Sep 18

Methods

In addition to functions, python has methods. We will talk more in detail about methods in a couple months when we get to object-orientated programming. For now, just the basics. A method is like a function in that it has a list of parameters, a body, a return value, and can be called. But where a function is stored in a variable, a method is attached to a data value. Here is an example method from the python standard library:

x = "Hello, World"
print(x.upper())

This uses the upper method on strings, which returns a copy of the string except with lower case letters converted to upper case. The syntax of calling looks similar to using a function from a module, but they are actually different. When python sees an expression like foo.bar(3), it looks up what foo is. If it is a module name, then it looks in the module for a function bar and then calls it. If foo is a variable holding a data value, python looks for a method bar attached to this data value. These are closely related but slightly different. Methods can also take parameters, for example replace.

x = "Hello, World"
print(x.replace("W", "abcd"))

The python standard library has a large collection of methods, so if you find yourself needing to transform or manipulate a data value, you should check the python documentation to see if there is a method that does that already. For now we will just use these methods; we will learn how to define our own methods in a few months.

Dictionaries

Frequency Analysis

Frequency Analysis is the technique to breaking the subsititution cipher. To do frequency analysis, we will build up several tools. Each tool will be a python function.

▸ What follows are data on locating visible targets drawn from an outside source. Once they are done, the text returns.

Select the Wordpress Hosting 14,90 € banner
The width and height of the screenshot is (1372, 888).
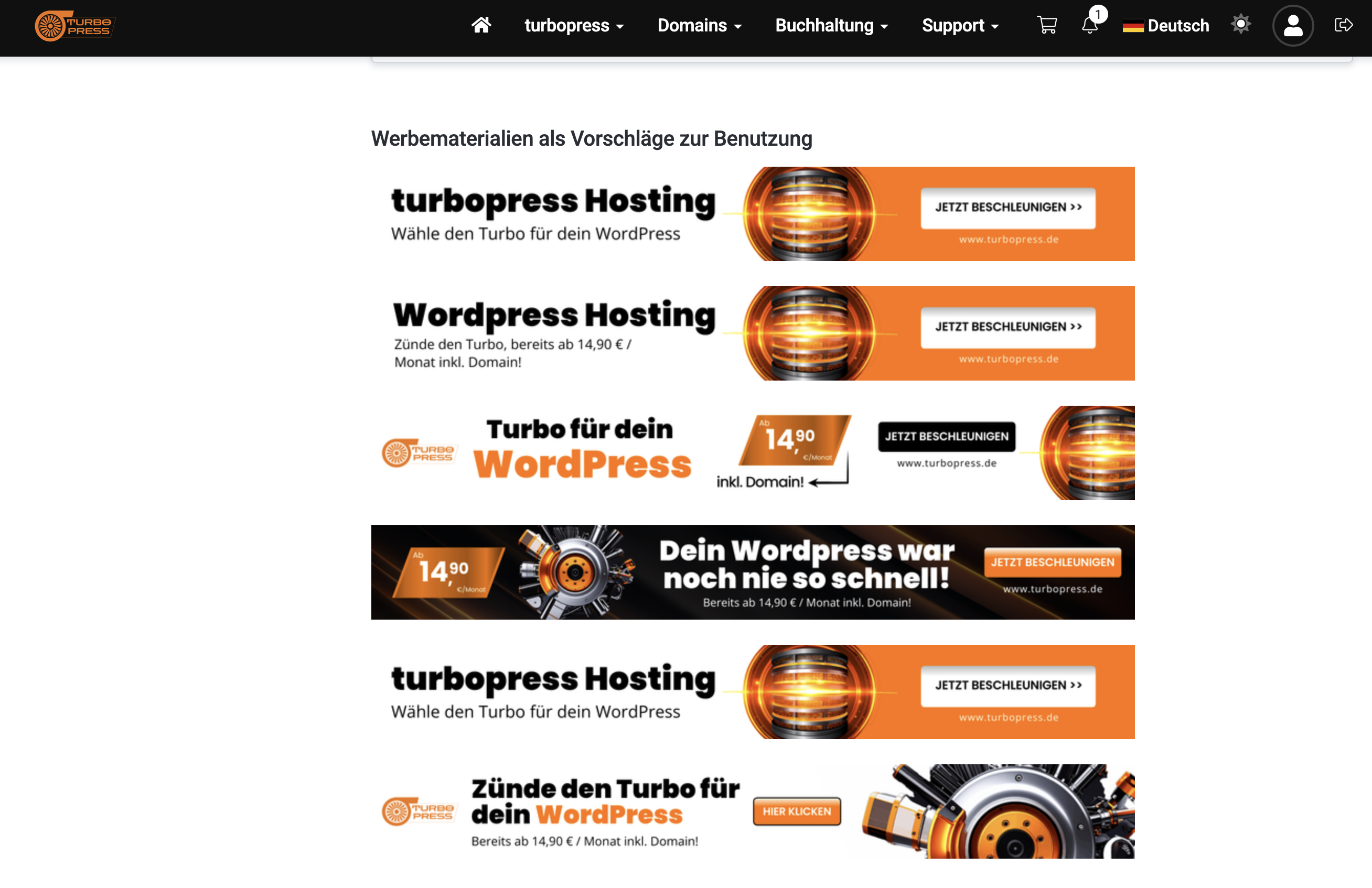point(752,333)
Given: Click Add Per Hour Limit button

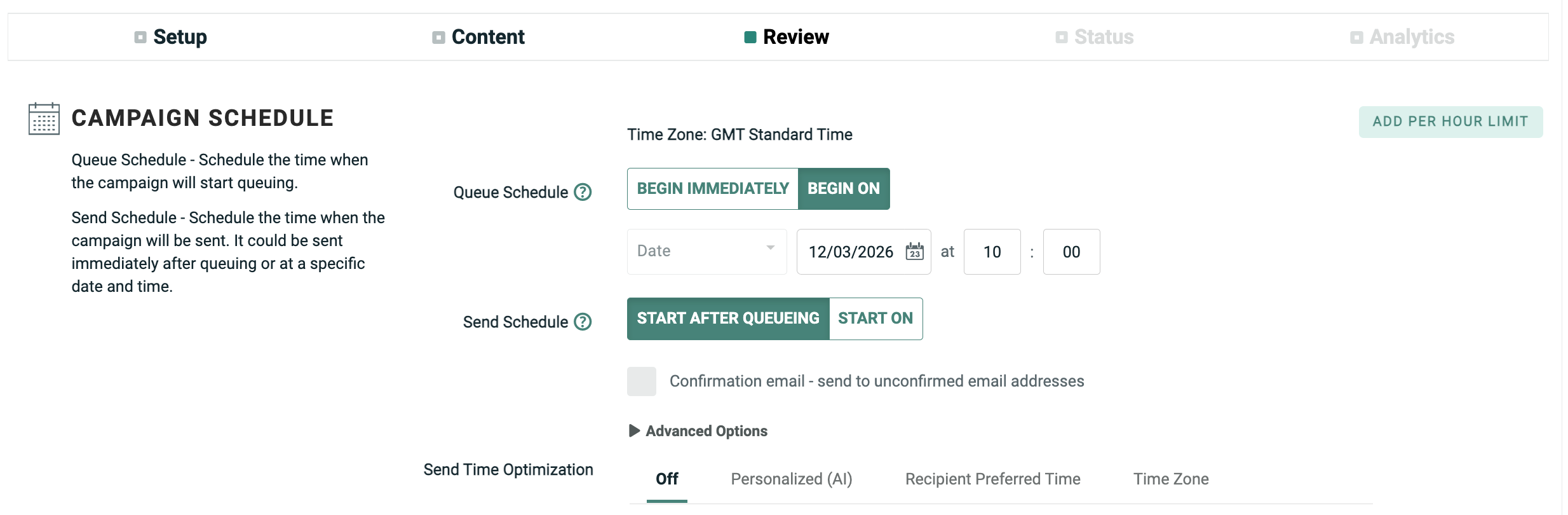Looking at the screenshot, I should 1450,121.
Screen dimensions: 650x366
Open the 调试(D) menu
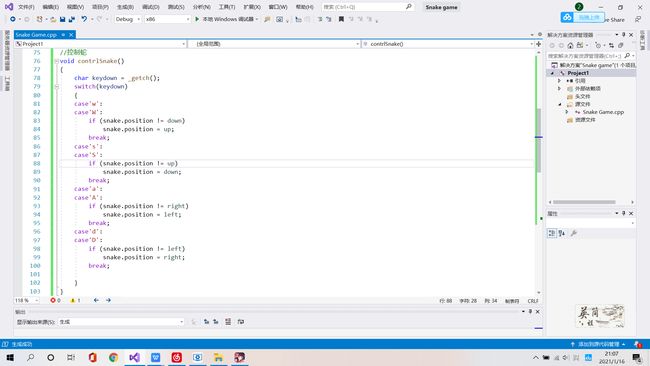[x=150, y=7]
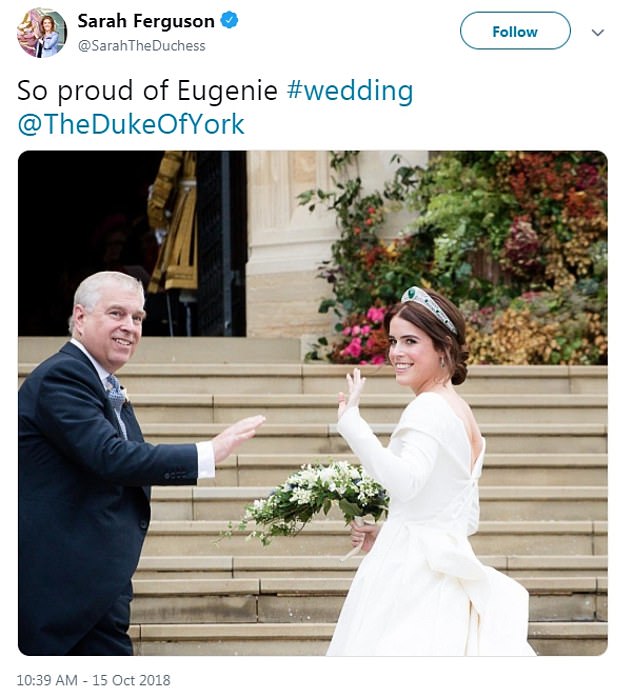634x698 pixels.
Task: Select the text So proud of
Action: click(x=93, y=91)
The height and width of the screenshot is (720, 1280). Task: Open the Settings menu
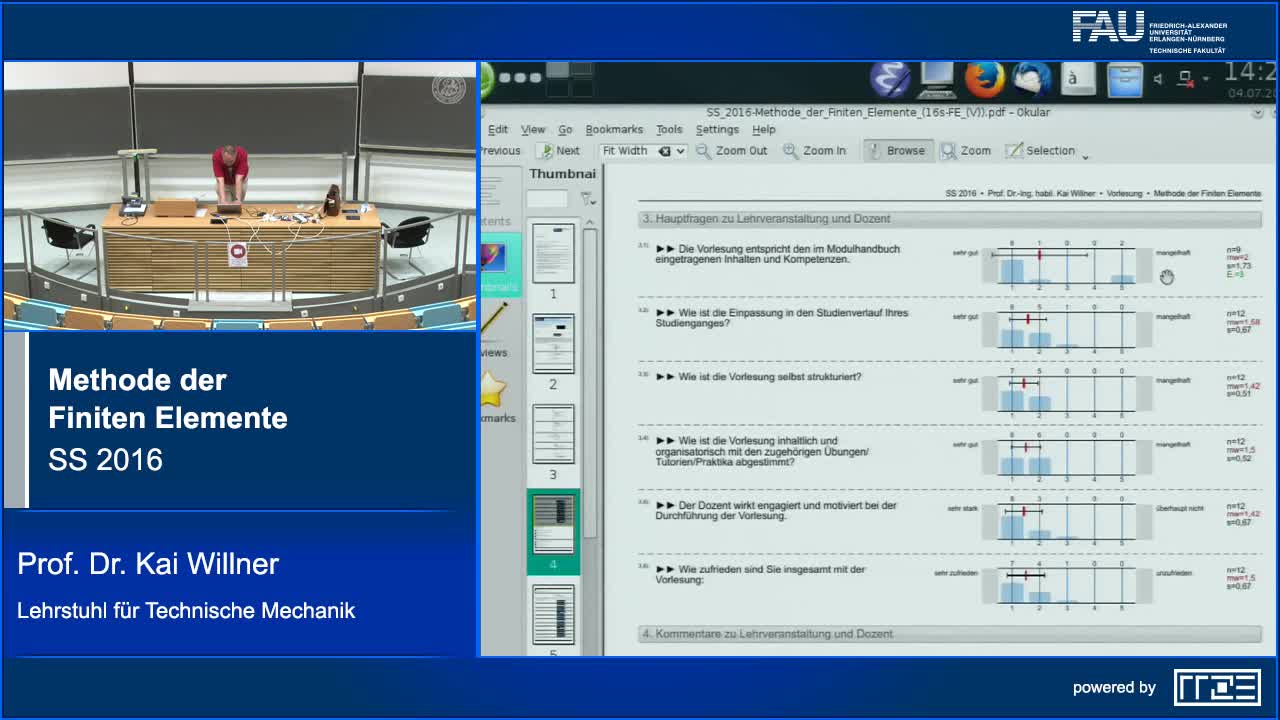coord(717,129)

The first tool we need to a function to count up the number of times each letter occurs.

def letter_count(text):
    text = text.lower()
    alphabet = "abcdefghijklmnopqrstuvwxyz"

    # The frequencies will be stored in a dictionary with the letter as the key
    # and the number of occurences as the value.
    l_count = {}

    for c in text:
        if c in alphabet:
            # Retrieve the old count for this character.  The get
            # method will return the value if the key exists, otherwise
            # return zero.
            oldcount = l_count.get(c, 0)

            # Now store the oldcount + 1 as the new count
            l_count[c] = oldcount + 1

    return l_count

# Some Test Code
print(letter_count("The Magic Words are Squeamish Ossifrage"))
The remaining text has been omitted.